*** Opening of TASK INPUT ***
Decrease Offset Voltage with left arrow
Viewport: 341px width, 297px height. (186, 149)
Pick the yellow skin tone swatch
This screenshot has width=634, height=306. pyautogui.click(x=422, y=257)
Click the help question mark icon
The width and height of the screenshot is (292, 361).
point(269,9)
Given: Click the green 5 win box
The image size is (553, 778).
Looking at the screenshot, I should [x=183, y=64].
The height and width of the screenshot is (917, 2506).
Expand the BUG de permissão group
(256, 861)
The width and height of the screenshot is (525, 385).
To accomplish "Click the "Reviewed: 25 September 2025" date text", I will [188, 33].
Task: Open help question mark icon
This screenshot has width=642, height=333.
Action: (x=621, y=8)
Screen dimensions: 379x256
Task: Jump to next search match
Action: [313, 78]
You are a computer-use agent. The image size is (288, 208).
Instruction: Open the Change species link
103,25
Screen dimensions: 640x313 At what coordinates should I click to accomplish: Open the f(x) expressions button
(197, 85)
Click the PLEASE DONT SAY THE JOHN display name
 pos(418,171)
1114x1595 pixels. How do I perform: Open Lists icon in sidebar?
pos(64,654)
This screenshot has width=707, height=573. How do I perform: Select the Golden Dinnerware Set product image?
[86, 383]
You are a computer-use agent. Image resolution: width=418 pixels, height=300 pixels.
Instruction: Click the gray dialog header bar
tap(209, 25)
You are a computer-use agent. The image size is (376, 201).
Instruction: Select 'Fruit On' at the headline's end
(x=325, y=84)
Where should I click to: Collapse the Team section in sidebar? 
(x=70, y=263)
*** Close of TASK INPUT ***
- _REQUIRED ACTION_
Copy out all of the material, word for word.

- _WRITTEN REPLY_
Decrease Offset Voltage with left arrow
Viewport: 341px width, 297px height. (186, 149)
Pick the yellow skin tone swatch
This screenshot has width=634, height=306. pyautogui.click(x=422, y=257)
Click the help question mark icon
The width and height of the screenshot is (292, 361).
point(269,9)
Given: Click the green 5 win box
The image size is (553, 778).
Looking at the screenshot, I should [x=183, y=64].
The height and width of the screenshot is (917, 2506).
Expand the BUG de permissão group
(256, 861)
The width and height of the screenshot is (525, 385).
To accomplish "Click the "Reviewed: 25 September 2025" date text", I will [188, 33].
Task: Open help question mark icon
This screenshot has width=642, height=333.
Action: (x=621, y=8)
Screen dimensions: 379x256
Task: Jump to next search match
Action: [313, 78]
You are a computer-use agent. The image size is (288, 208).
Instruction: Open the Change species link
103,25
Screen dimensions: 640x313 At what coordinates should I click to accomplish: Open the f(x) expressions button
(197, 85)
Click the PLEASE DONT SAY THE JOHN display name
 pos(418,171)
1114x1595 pixels. How do I perform: Open Lists icon in sidebar?
pos(64,654)
This screenshot has width=707, height=573. How do I perform: Select the Golden Dinnerware Set product image?
[86, 383]
You are a computer-use agent. Image resolution: width=418 pixels, height=300 pixels.
Instruction: Click the gray dialog header bar
tap(209, 25)
You are a computer-use agent. The image size is (376, 201).
Instruction: Select 'Fruit On' at the headline's end
(x=325, y=84)
Where should I click to: Collapse the Team section in sidebar? 
(x=70, y=263)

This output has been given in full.